First, is it expected that all the current functions of the HPA will be taken on board, or are we to lose some? The list is pretty comprehensive but it may leave things out. If so, what would be lost and what would be preserved? Secondly, is it intended that all the staff will move across? They currently work as a very efficient and effective team—a lean, mean team—and any break-up will have an effect. Thirdly, is funding to be affected in the changeover? Will the new organisation have access to external research grant income? That is very important if it is to keep ahead of the infections, which keep changing every day. I have mentioned this before and the noble Earl has responded, but I should like him to respond again more forcefully on whether the organisation will have access to the Wellcome Trust grants, the Medical Research Council and others outside of the NIHR. One of the duties of the Secretary of State is to take steps that include,
“the conduct of research or such other steps as the Secretary of State considers appropriate”.
Finally, will the body have the degree of independence that will allow it to give advice to the Secretary of State unfettered by Civil Service restrictions?
I hope that the noble Earl can help us with these questions, because there is considerable unease in the HPA at the moment.

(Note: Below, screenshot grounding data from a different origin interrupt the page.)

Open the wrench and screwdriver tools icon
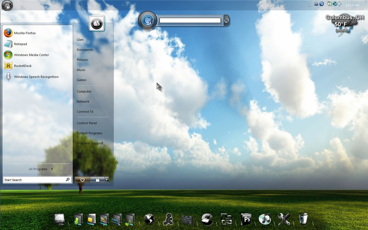The image size is (368, 230). (284, 219)

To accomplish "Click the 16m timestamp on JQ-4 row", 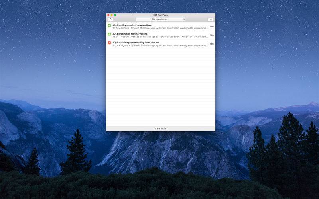I will click(x=212, y=35).
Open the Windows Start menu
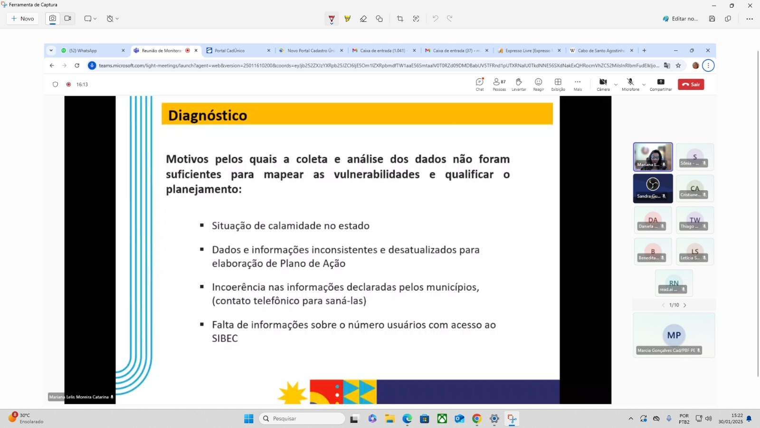 click(249, 418)
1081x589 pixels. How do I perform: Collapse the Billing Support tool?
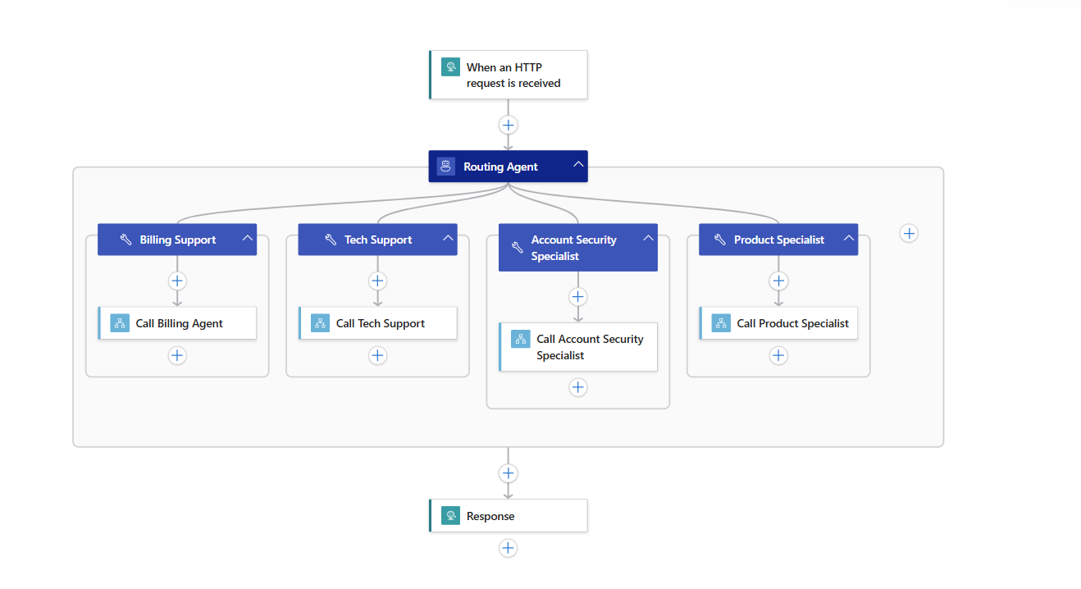coord(247,239)
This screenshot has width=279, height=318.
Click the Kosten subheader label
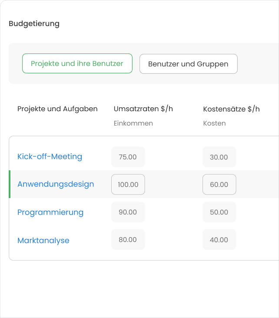(x=214, y=123)
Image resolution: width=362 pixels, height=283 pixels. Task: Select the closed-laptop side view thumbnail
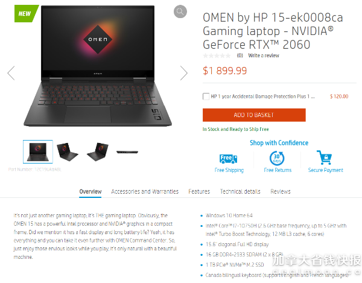(x=127, y=152)
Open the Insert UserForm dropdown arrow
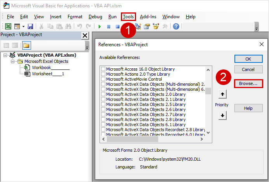Viewport: 269px width, 182px height. [x=23, y=26]
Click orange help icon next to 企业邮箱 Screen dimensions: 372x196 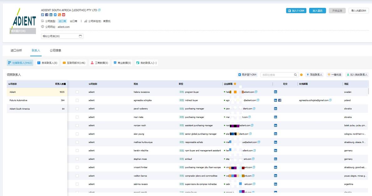tap(235, 84)
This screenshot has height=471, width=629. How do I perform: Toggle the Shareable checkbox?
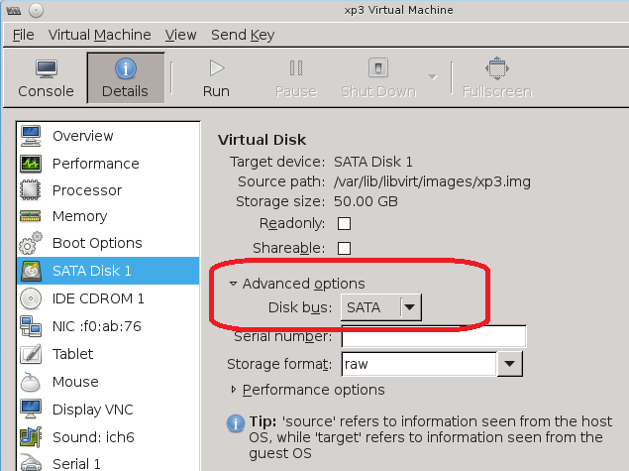click(345, 248)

My Lords, I should like to speak very strongly in support of Amendment 65 in the name of the noble Lord, Lord Warner. Were the noble Lord, Lord Patel, here today, I am sure that he would also speak strongly in support of it because he raised the issue of patient records yesterday when we had a meeting with Professor Steve Field of the Future Forum. We were discussing information provision for patients and the use of computer records. He said that for many years when working in maternity he had given patients their own notes, and in all that time he could remember only two occasions on which the notes had gone missing. On one occasion, the patient reported that a dog had eaten the notes and, on the other, the notes were left on a bus and shredded, someone having recognised that they were important. Therefore, only two sets of notes were lost over a period of some 20 years. Patients are perfectly capable of looking after their own notes. When I was a surgeon in Ghana in 1974 it was certainly quite common for patients to come to the clinic with their notes, which often would otherwise have been lost.
The final message that came through was that we have spent billions of pounds on creating paperless records and computer records and are about to spend even more. The information that we were given yesterday at the Future Forum was that we should be looking at what can be done locally, bearing in mind that GPs have a computerised system of records. We heard another anecdote about an old lady who went to the out-patients’ clinic for her appointment and the consultant said, “I’m terribly sorry but we’ve lost your notes today”. She put her hand into her handbag and came out with a memory stick, saying, “Doctor, it’s all on here”.
I hope that the Minister will take note of Amendment 65 because I feel that it may well stimulate us to look again at patient records and the use of technology. We are, after all, in the 21st century and, although paper records are wonderful for us to have as a tactile instrument, they do not always contain the information that we need.